Coleman’s book is not a dry treatise but an engaging look at real world applications and talks with legends in the field of digital mediation, virtual reality applications, and augmented games. That is one of the biggest selling points of the book; the others, the glossary and the endnotes.
Coleman gave me an inside look at worlds that mirror the physical board and dice game, Dungeons and Dragons. Without overtly judging those who she wrote about, Coleman explores how digital me impact effects change in users. This is a nice surprise, given that one of the studies involved BDSM and cannibalism.
It was the next topic that hooked me – augmented reality in the form of a supersized and more complex version of geocashing. Her writing about games involving players physically on the ground in various locales interacting with others through virtual reality using smartphones, tablets, and I suppose laptops, was the most interesting of chapters. Imagine a set of your friends in Geneva, Switzerland along with dozens of others in other locales playing an integrated virtual game based on traditional board games such as Life and Monopoly. The roll of the dice, spin of the wheel and taking of a card is done on a device while the moves required by the dice, wheel, and card are carried out in real time in the locale or wherever the game takes you simultaneously as others are doing the same.
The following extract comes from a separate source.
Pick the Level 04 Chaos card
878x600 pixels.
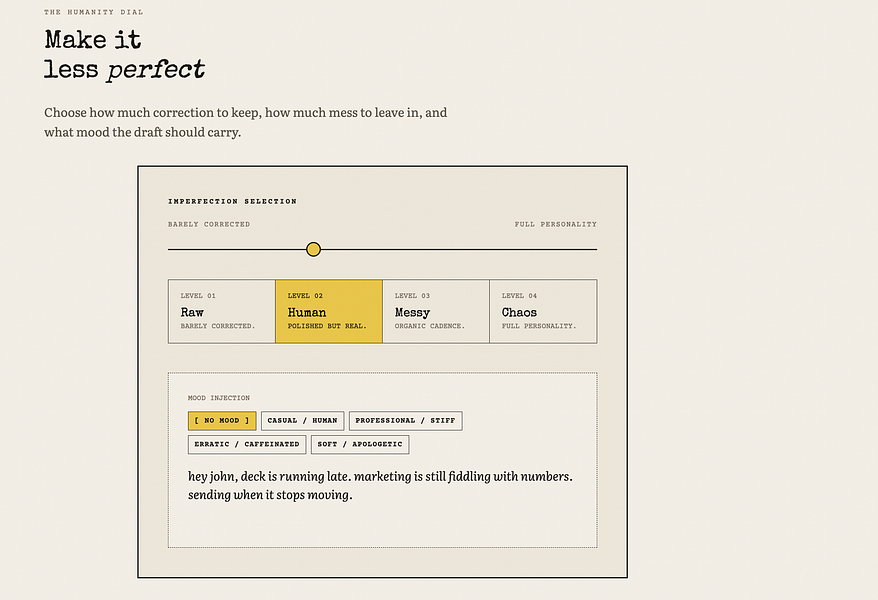coord(543,311)
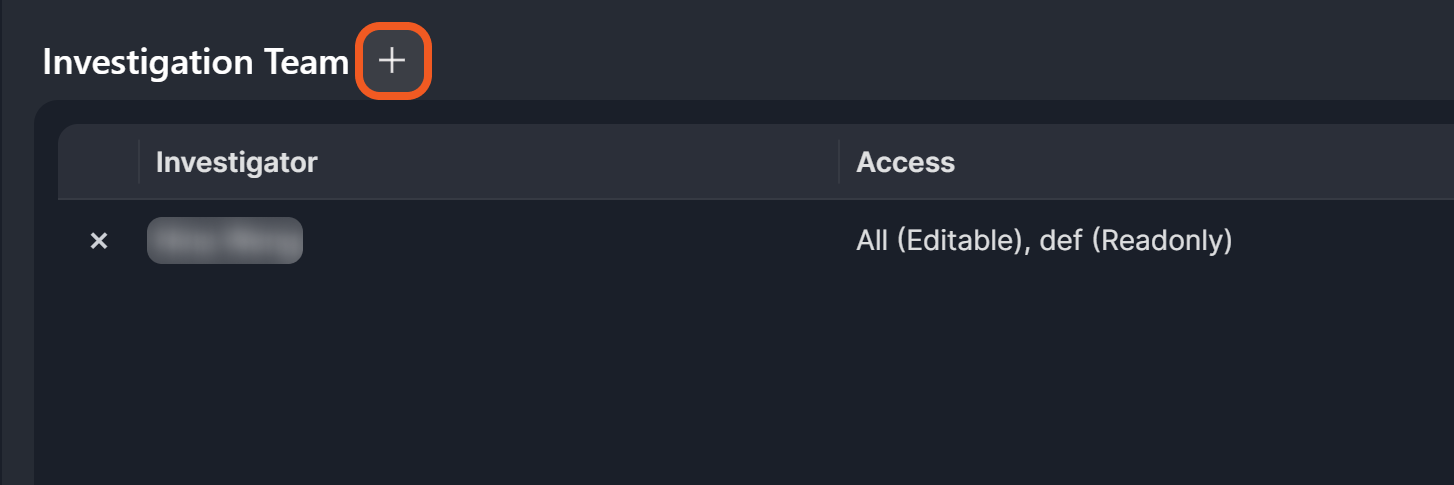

While showcasing augmented reality games, Hello Avatar balances this with attention to applications for business and industry and moves on to crowdsourcing and her conclusion. (For an interesting take, see Ashley Southall’s article in the New York Times on using video games to treat pain.) By doing this, Coleman reinforces her premise that digital mediation is forever here to stay and must be dealt with if one is to be successful.